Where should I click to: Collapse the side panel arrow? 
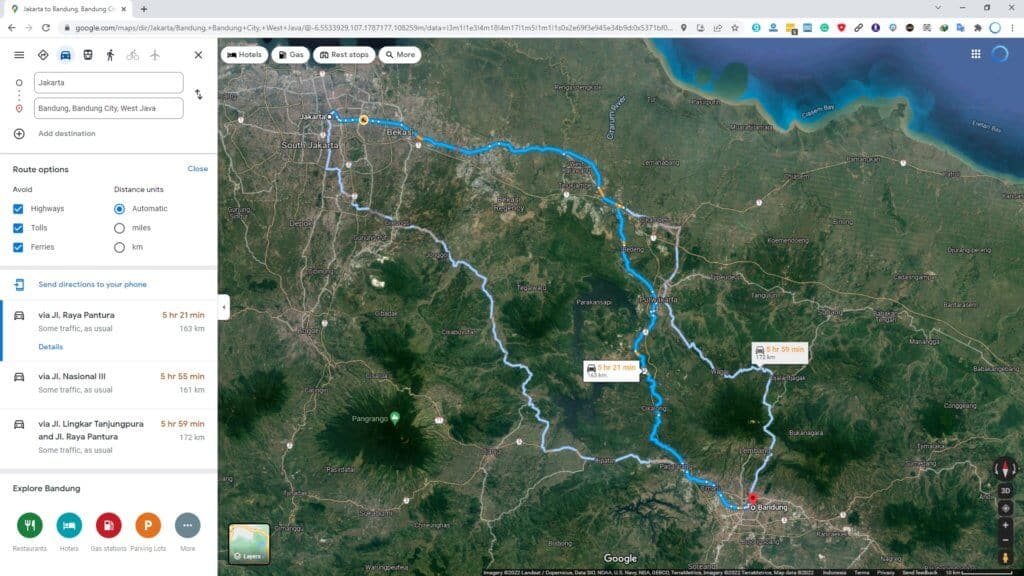(223, 306)
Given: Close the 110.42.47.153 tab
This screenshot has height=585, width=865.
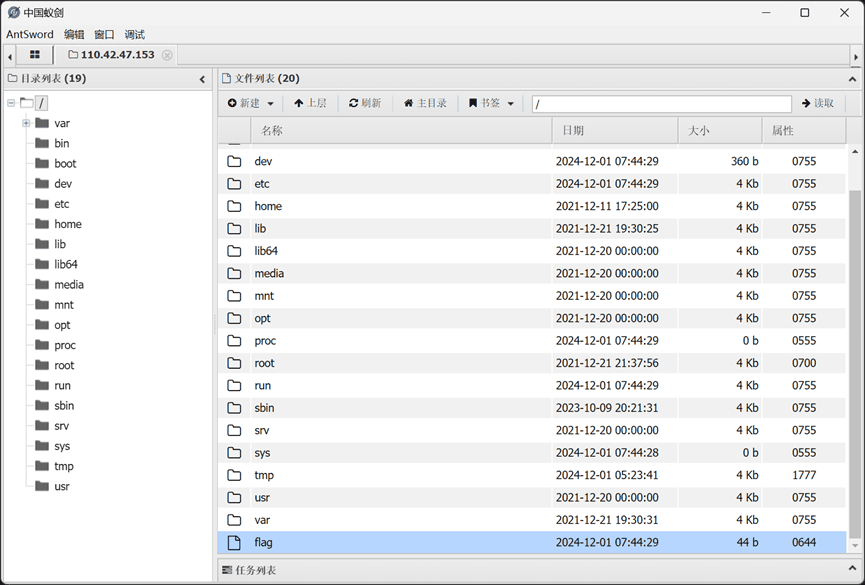Looking at the screenshot, I should [167, 55].
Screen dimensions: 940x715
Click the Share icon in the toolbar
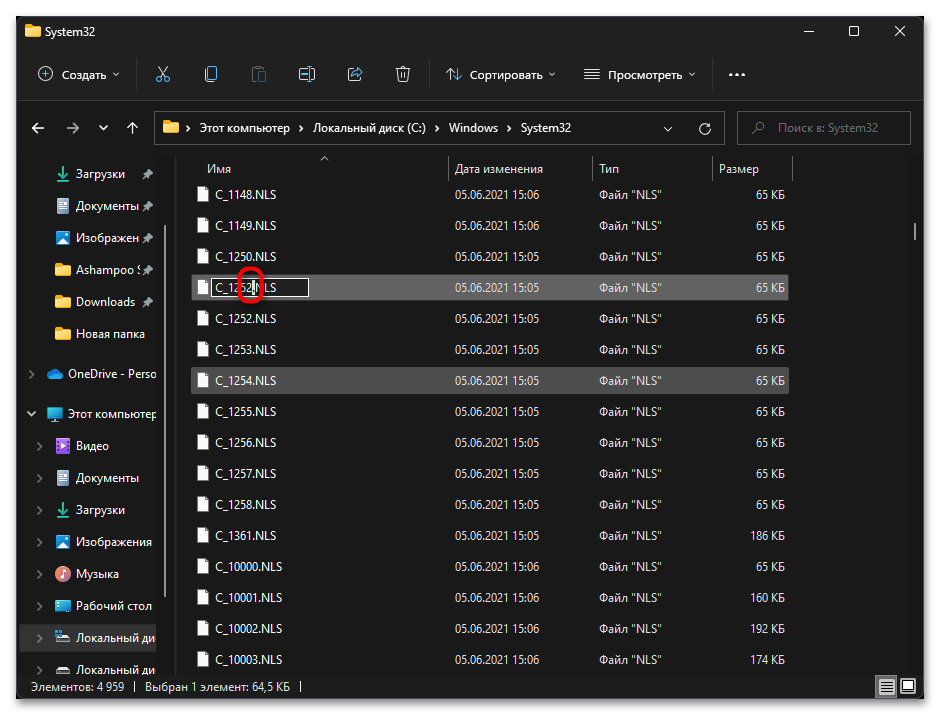[x=355, y=74]
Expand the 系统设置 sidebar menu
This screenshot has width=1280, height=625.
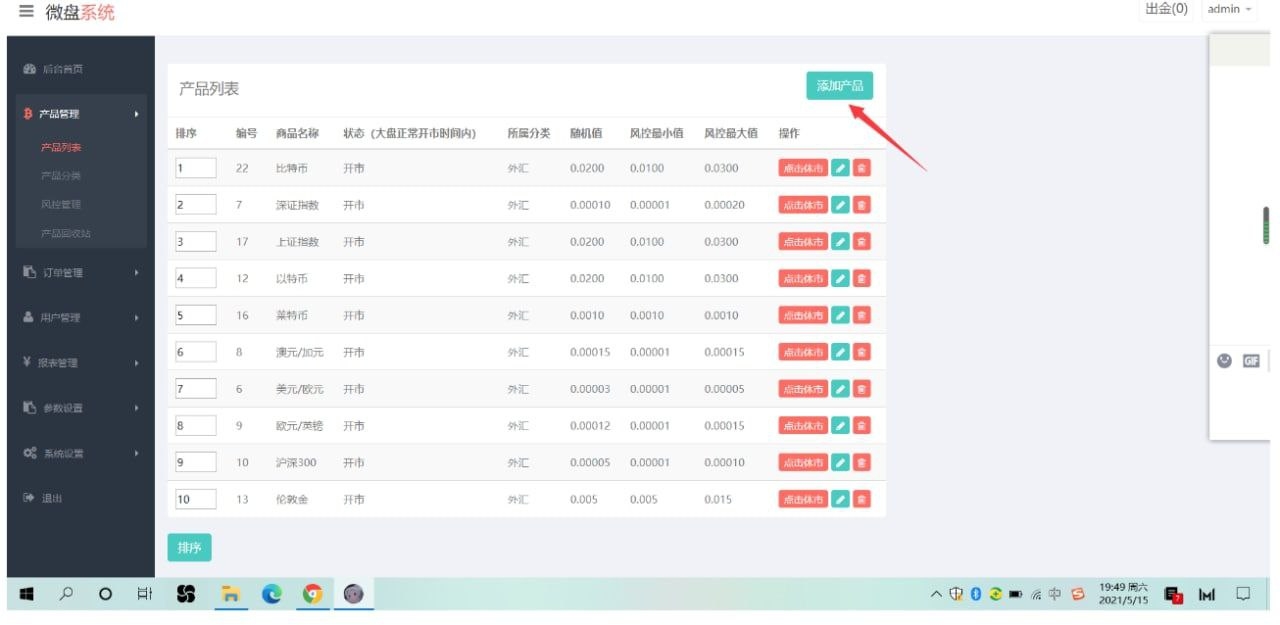click(x=80, y=454)
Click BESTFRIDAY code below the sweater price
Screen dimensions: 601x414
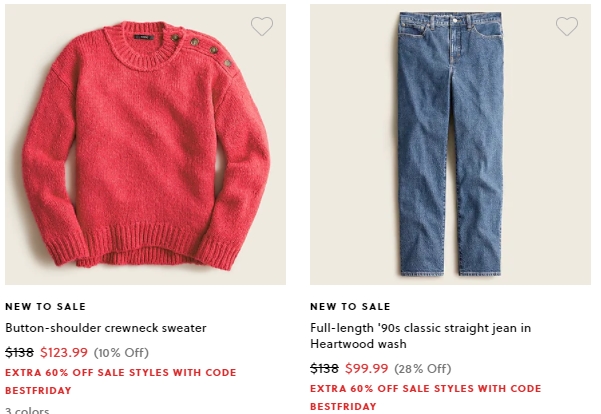click(x=38, y=391)
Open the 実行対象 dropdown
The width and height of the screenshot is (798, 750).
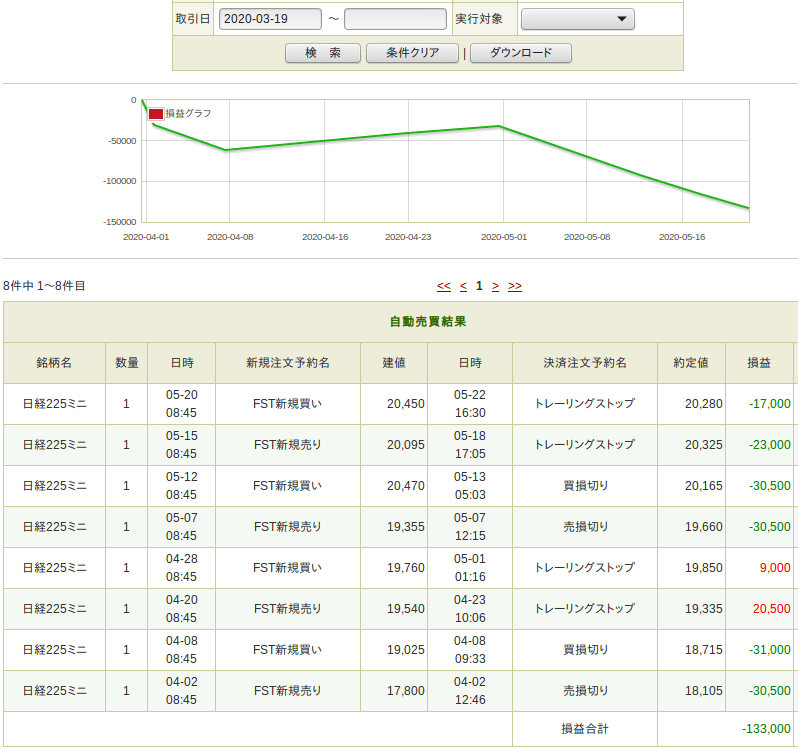click(577, 19)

**Goal of the exercise**
Repeat the entries exactly as they are given, leaving out each image.

**Result of the exercise**
Where should I click to: Collapse the side panel arrow? 
(223, 306)
Given: Close the 110.42.47.153 tab
This screenshot has height=585, width=865.
Looking at the screenshot, I should [167, 55].
Screen dimensions: 940x715
Click the Share icon in the toolbar
[x=355, y=74]
Expand the 系统设置 sidebar menu
This screenshot has width=1280, height=625.
click(x=80, y=454)
Click BESTFRIDAY code below the sweater price
Screen dimensions: 601x414
click(x=38, y=391)
Open the 実行対象 dropdown
The width and height of the screenshot is (798, 750).
click(577, 19)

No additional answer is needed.